Work to be completed. Each line below should be written out again exactly.

(Supplied entries)

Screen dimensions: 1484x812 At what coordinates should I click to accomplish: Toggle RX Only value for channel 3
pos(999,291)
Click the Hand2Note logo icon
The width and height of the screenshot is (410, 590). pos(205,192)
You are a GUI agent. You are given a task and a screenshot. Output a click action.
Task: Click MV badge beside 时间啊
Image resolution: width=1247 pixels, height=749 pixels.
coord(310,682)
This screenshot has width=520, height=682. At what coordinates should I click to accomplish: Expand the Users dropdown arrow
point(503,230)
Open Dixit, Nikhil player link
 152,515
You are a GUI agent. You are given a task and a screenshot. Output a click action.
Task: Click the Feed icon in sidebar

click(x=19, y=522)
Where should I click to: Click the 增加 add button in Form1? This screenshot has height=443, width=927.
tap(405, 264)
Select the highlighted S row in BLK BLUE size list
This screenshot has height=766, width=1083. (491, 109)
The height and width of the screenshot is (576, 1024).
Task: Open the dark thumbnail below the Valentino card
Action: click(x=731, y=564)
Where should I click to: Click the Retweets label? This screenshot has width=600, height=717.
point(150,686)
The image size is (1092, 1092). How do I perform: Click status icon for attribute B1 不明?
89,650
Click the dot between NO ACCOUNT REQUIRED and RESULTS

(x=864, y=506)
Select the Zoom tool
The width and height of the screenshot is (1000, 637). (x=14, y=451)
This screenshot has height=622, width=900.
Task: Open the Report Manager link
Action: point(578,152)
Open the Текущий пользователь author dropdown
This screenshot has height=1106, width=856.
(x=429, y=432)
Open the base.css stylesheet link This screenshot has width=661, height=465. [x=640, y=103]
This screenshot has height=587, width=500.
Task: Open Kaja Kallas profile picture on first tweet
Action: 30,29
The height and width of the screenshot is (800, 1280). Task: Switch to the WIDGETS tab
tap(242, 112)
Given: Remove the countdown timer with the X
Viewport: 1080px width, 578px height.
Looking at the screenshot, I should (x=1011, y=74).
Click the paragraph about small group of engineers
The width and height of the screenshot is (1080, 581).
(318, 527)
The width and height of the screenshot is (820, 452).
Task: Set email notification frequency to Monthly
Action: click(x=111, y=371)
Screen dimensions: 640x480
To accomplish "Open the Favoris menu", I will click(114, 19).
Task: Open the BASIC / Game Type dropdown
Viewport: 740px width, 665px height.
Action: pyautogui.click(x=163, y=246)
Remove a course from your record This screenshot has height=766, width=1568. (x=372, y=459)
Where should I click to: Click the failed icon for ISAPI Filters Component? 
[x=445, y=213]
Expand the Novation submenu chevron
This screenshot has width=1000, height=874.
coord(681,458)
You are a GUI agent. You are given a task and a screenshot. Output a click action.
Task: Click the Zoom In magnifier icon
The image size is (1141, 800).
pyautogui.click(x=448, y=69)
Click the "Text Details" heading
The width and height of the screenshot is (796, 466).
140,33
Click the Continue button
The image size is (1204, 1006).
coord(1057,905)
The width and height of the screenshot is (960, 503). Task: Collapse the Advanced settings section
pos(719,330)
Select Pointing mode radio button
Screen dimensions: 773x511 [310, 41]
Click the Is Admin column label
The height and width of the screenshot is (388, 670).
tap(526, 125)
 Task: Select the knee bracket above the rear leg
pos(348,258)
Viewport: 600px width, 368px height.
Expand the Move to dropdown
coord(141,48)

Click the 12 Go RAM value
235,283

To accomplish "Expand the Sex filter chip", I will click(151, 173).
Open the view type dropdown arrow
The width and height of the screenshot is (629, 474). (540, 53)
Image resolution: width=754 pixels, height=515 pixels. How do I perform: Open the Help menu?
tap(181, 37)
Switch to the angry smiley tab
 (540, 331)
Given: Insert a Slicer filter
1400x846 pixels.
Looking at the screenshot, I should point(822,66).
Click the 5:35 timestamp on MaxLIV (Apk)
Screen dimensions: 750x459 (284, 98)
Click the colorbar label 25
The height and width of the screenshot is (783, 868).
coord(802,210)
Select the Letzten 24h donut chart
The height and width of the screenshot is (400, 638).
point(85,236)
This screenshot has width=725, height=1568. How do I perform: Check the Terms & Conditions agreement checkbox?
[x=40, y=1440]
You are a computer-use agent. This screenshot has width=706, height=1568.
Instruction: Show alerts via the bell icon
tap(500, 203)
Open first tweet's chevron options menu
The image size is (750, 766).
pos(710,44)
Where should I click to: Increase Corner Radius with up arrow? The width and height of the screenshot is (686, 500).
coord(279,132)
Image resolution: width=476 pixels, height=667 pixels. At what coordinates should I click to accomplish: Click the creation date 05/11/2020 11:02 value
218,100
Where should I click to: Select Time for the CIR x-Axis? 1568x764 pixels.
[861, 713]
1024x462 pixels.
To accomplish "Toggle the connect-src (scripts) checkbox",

(End Supplied entries)

Answer box.
Screen dimensions: 1484x812 At what coordinates should I click to accomplish: Toggle RX Only value for channel 3
pos(999,291)
Click the Hand2Note logo icon
The width and height of the screenshot is (410, 590). pos(205,192)
You are a GUI agent. You are given a task and a screenshot. Output a click action.
Task: Click MV badge beside 时间啊
Image resolution: width=1247 pixels, height=749 pixels.
coord(310,682)
This screenshot has width=520, height=682. At what coordinates should I click to accomplish: Expand the Users dropdown arrow
point(503,230)
Open Dixit, Nikhil player link
 152,515
You are a GUI agent. You are given a task and a screenshot. Output a click action.
Task: Click the Feed icon in sidebar

click(x=19, y=522)
Where should I click to: Click the 增加 add button in Form1? This screenshot has height=443, width=927.
tap(405, 264)
Select the highlighted S row in BLK BLUE size list
This screenshot has height=766, width=1083. (491, 109)
The height and width of the screenshot is (576, 1024).
Task: Open the dark thumbnail below the Valentino card
Action: click(x=731, y=564)
Where should I click to: Click the Retweets label? This screenshot has width=600, height=717.
point(150,686)
The image size is (1092, 1092). How do I perform: Click status icon for attribute B1 不明?
89,650
Click the dot between NO ACCOUNT REQUIRED and RESULTS

(x=864, y=506)
Select the Zoom tool
The width and height of the screenshot is (1000, 637). (x=14, y=451)
This screenshot has height=622, width=900.
Task: Open the Report Manager link
Action: point(578,152)
Open the Текущий пользователь author dropdown
This screenshot has height=1106, width=856.
(x=429, y=432)
Open the base.css stylesheet link This screenshot has width=661, height=465. [x=640, y=103]
This screenshot has height=587, width=500.
Task: Open Kaja Kallas profile picture on first tweet
Action: 30,29
The height and width of the screenshot is (800, 1280). Task: Switch to the WIDGETS tab
tap(242, 112)
Given: Remove the countdown timer with the X
Viewport: 1080px width, 578px height.
Looking at the screenshot, I should (x=1011, y=74).
Click the paragraph about small group of engineers
The width and height of the screenshot is (1080, 581).
(318, 527)
The width and height of the screenshot is (820, 452).
Task: Set email notification frequency to Monthly
Action: click(x=111, y=371)
Screen dimensions: 640x480
To accomplish "Open the Favoris menu", I will click(114, 19).
Task: Open the BASIC / Game Type dropdown
Viewport: 740px width, 665px height.
Action: pyautogui.click(x=163, y=246)
Remove a course from your record This screenshot has height=766, width=1568. (x=372, y=459)
Where should I click to: Click the failed icon for ISAPI Filters Component? 
[x=445, y=213]
Expand the Novation submenu chevron
This screenshot has width=1000, height=874.
coord(681,458)
You are a GUI agent. You are given a task and a screenshot. Output a click action.
Task: Click the Zoom In magnifier icon
The image size is (1141, 800).
pyautogui.click(x=448, y=69)
Click the "Text Details" heading
The width and height of the screenshot is (796, 466).
140,33
Click the Continue button
The image size is (1204, 1006).
coord(1057,905)
The width and height of the screenshot is (960, 503). Task: Collapse the Advanced settings section
pos(719,330)
Select Pointing mode radio button
Screen dimensions: 773x511 [310, 41]
Click the Is Admin column label
The height and width of the screenshot is (388, 670).
tap(526, 125)
 Task: Select the knee bracket above the rear leg
pos(348,258)
Viewport: 600px width, 368px height.
Expand the Move to dropdown
coord(141,48)

Click the 12 Go RAM value
235,283

To accomplish "Expand the Sex filter chip", I will click(151, 173).
Open the view type dropdown arrow
The width and height of the screenshot is (629, 474). (540, 53)
Image resolution: width=754 pixels, height=515 pixels. How do I perform: Open the Help menu?
tap(181, 37)
Switch to the angry smiley tab
 (540, 331)
Given: Insert a Slicer filter
1400x846 pixels.
Looking at the screenshot, I should point(822,66).
Click the 5:35 timestamp on MaxLIV (Apk)
Screen dimensions: 750x459 (284, 98)
Click the colorbar label 25
The height and width of the screenshot is (783, 868).
coord(802,210)
Select the Letzten 24h donut chart
The height and width of the screenshot is (400, 638).
point(85,236)
This screenshot has width=725, height=1568. How do I perform: Check the Terms & Conditions agreement checkbox?
[x=40, y=1440]
You are a computer-use agent. This screenshot has width=706, height=1568.
Instruction: Show alerts via the bell icon
tap(500, 203)
Open first tweet's chevron options menu
The image size is (750, 766).
pos(710,44)
Where should I click to: Increase Corner Radius with up arrow? The width and height of the screenshot is (686, 500).
coord(279,132)
Image resolution: width=476 pixels, height=667 pixels. At what coordinates should I click to accomplish: Click the creation date 05/11/2020 11:02 value
218,100
Where should I click to: Select Time for the CIR x-Axis? 1568x764 pixels.
[861, 713]
1024x462 pixels.
To accomplish "Toggle the connect-src (scripts) checkbox",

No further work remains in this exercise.